Everytime, I go check it and I find it completely powered off with also its LED turned off. I have to unplug and plug it again so it power on again.

After that happened a bunch of time I was pretty annoyed so I finally took some time to have a serious look into this.

It didn’t take me that long to realise it was just powering off, gracefully (I just ran journalctl and looked for Rebooting). But who was initiating the shutdown routine?! [drumroll] …The low battery.

Solution

Okay so now I know where the problem is and the first thing I did was to search into the web if somebody else was having this problem. The official AcePC forum is basically useless because its being targeted from a massive spam attack and nobody seems to care about it.

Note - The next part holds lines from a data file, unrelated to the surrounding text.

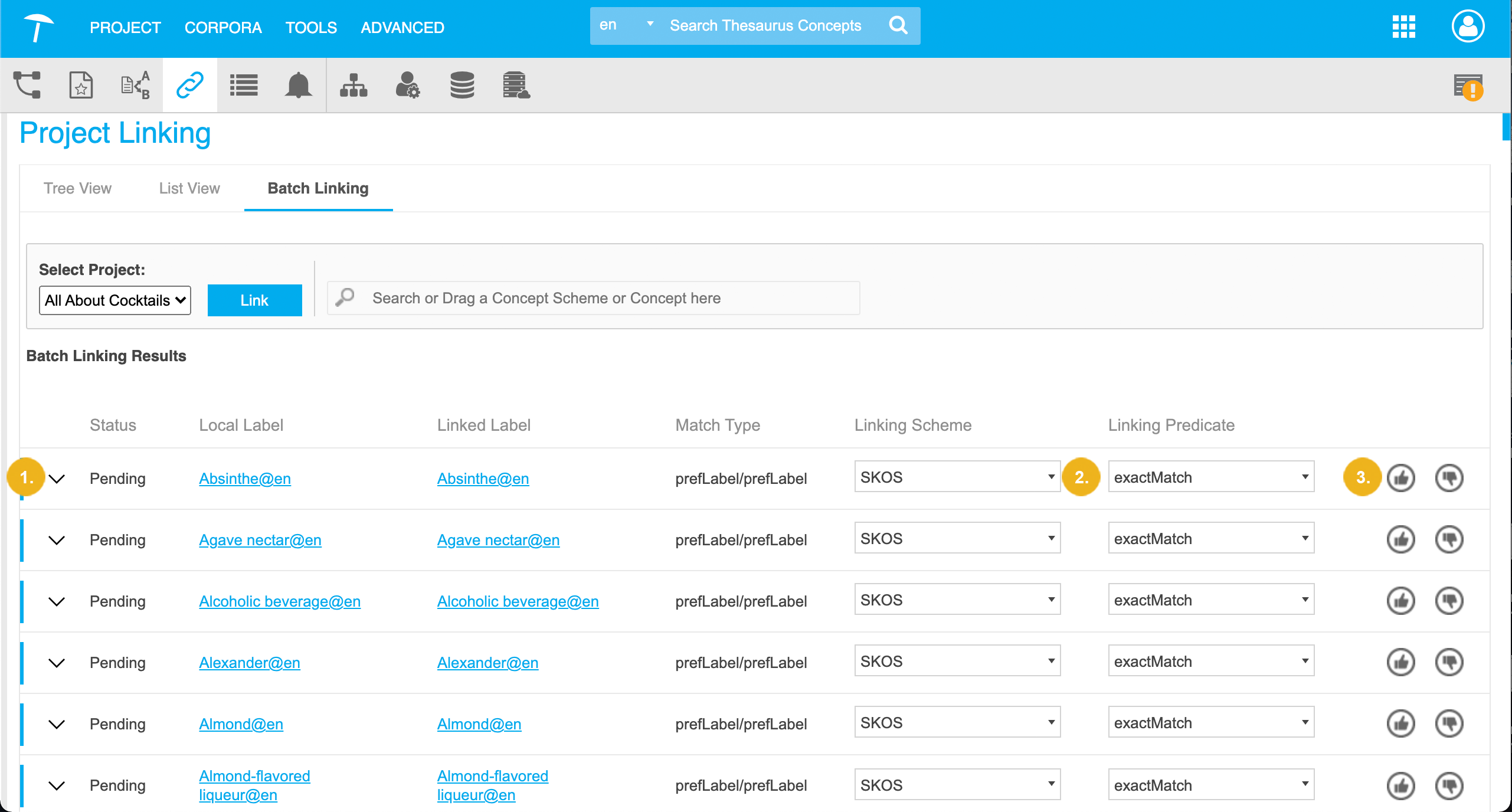Click the user settings gear icon

(407, 86)
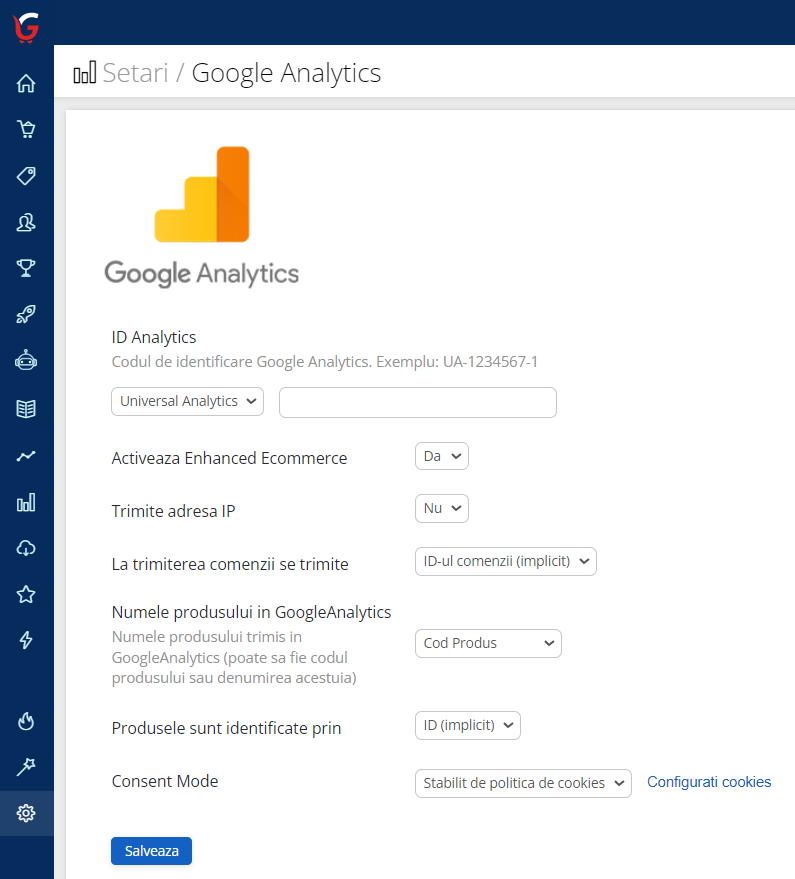Screen dimensions: 795x879
Task: Open the settings gear icon
Action: tap(26, 813)
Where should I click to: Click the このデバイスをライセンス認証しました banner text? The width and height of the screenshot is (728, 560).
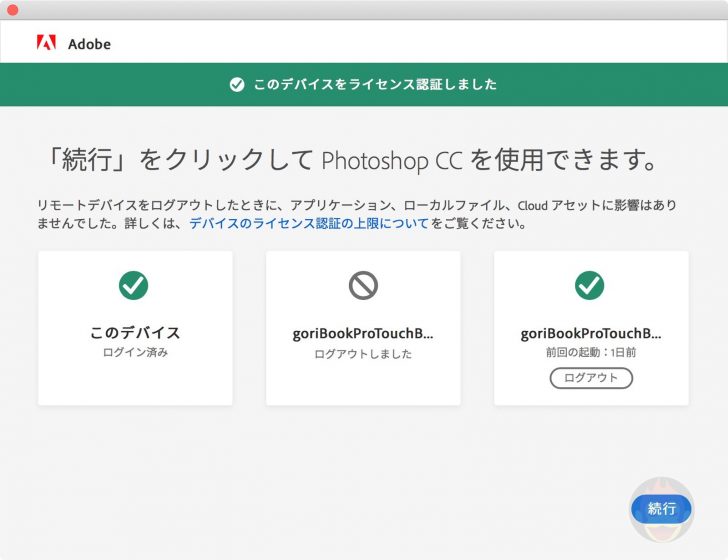375,85
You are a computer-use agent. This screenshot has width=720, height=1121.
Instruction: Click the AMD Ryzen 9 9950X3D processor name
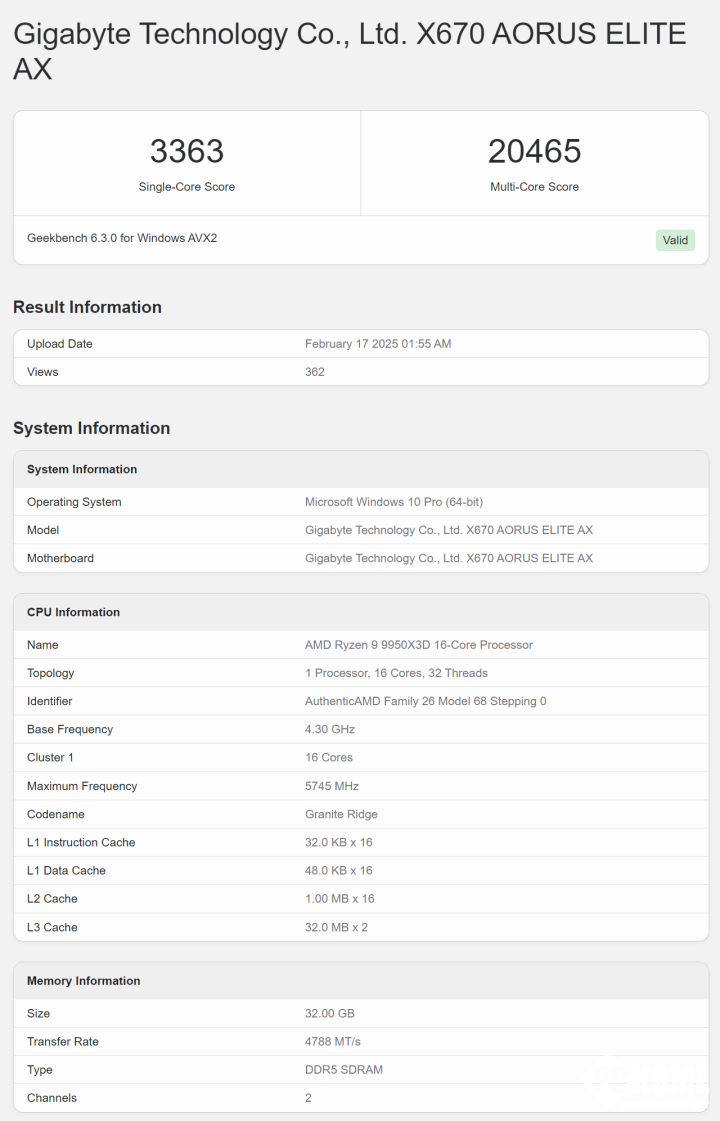tap(419, 645)
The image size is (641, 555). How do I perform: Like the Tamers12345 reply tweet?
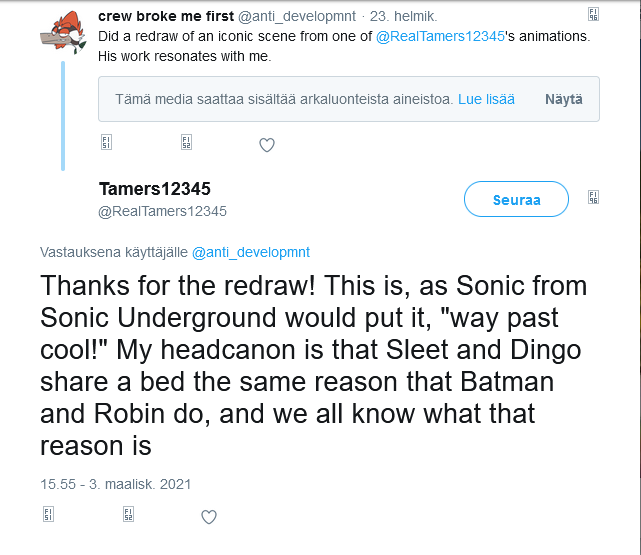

Lucky for me I found this Amazon.com review that really saved me a lot of time.

Basically, update your /etc/UPower/UPower.conf, setting:

NoPollBatteries=true

The NoPollBatteries option will make your UPower daemon rely on updates sent by the battery itself, instead of asking the battery for its percentage continuously. Good thing is, there is none of this events and your battery percentage won’t be updated at all.

Moreover

I contacted AcePC and I’m waiting for a response, but I’m really glad to have found a workaround in the meanwhile - I finally have a true domestic server!